If you are fearful of a dog that is approaching you, DO NOT RUN! Even if you are the fastest person on the track team the dog will pursue you. Chasing moving targets is an instinct that dogs act on. Screaming is also important to avoid since dogs often hear high pitched sounds and consider it a sign of weakness. A reason to be silenced and attacked. Why else are they relentless with that squeaky toy to the point of silencing it? Children have been taught since early ages that if they are on fire — they should stop, drop, and roll. Please teach your children—ICE, TREE, ROCK for dog bite prevention. It may save their life someday. Ice indicates to freeze in the presence of a strange dog. Tree encourages them to stand tall and not look directly at the dog’s eyes since that can be seen as a challenge. Rock is used when knocked to the ground by a dog and you curl up into a ball and protect the face and belly with your arms and legs. As difficult as it would be, you should try to tell your children not to scream as this encourages the dog to continue to attack.

Dogs bite for a large number of reasons. I could not possibly list all the situations that could potentially lead to aggression or biting. A couple of important things to remember is early socialization, in the first 14 weeks of the puppy’s life, it is critical to making your puppy comfortable with new situations and all ages of people. Dogs that miss this window of opportunity can learn new social skills but the challenges are much greater. Avoid rough play with your puppy where you are encouraging barking, growling, or nipping at people. If allowed to play rough with one person, they will consider this okay with all people from babies up to the elderly.
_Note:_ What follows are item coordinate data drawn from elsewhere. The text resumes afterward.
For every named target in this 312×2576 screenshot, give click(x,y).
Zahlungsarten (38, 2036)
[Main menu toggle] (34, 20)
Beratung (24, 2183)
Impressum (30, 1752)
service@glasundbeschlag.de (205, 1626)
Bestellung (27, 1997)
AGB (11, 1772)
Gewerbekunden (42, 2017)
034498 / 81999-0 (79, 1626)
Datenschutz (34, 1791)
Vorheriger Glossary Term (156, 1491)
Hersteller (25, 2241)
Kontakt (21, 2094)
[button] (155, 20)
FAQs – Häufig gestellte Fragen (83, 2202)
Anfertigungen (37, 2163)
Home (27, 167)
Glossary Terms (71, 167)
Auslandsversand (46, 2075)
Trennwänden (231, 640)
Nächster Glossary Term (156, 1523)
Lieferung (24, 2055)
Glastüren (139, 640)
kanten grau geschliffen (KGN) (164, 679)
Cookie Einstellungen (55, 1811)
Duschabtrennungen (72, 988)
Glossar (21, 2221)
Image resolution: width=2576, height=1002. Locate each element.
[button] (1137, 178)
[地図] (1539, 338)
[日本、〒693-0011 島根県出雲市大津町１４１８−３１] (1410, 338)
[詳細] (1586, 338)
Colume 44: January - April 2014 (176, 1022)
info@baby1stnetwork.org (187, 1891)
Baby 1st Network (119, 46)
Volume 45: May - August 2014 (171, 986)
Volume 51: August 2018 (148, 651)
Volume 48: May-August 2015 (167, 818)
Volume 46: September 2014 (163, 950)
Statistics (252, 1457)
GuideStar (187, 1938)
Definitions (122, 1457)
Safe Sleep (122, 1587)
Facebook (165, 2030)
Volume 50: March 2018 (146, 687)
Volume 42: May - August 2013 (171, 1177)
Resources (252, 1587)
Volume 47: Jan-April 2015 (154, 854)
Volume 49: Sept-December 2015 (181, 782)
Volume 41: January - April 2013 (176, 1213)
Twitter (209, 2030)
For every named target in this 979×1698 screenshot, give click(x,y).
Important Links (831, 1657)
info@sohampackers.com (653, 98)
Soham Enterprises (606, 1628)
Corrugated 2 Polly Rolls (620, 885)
Start training your puppy to sit, stay, come, down, etc., immediately. These basic commands teach the puppy they need to listen and respect you.

A responsible pet owner will have their pet spayed or neutered to avoid unwanted puppies. It has been shown that neutered pets are 3 times less likely to bite. Being responsible also means keeping this pet for its entire lifetime which can be 15-20 years. Unfortunately, I have seen far too many owners give up their pets when they find them to be no longer desirable. Taking your pet to see the veterinarian for preventive care and seek out a training program that can help your dog live out its natural instincts. Exercise your pet daily so they can feel exhausted at the end of the day.

The late Dr. Sophia Yin has a poster about kids and pets. Follow this link How Kids and Pets Should Not Interact and get your free copy of this poster and share with your kids or students. Maybe if we spread this information, we will see the number of dog bites annually decline. Dogs are the most popular pet in households within the United States. Let’s work to make them the safest pet to have in our homes by being responsible pet owners and educating our friends and families about dog bite prevention.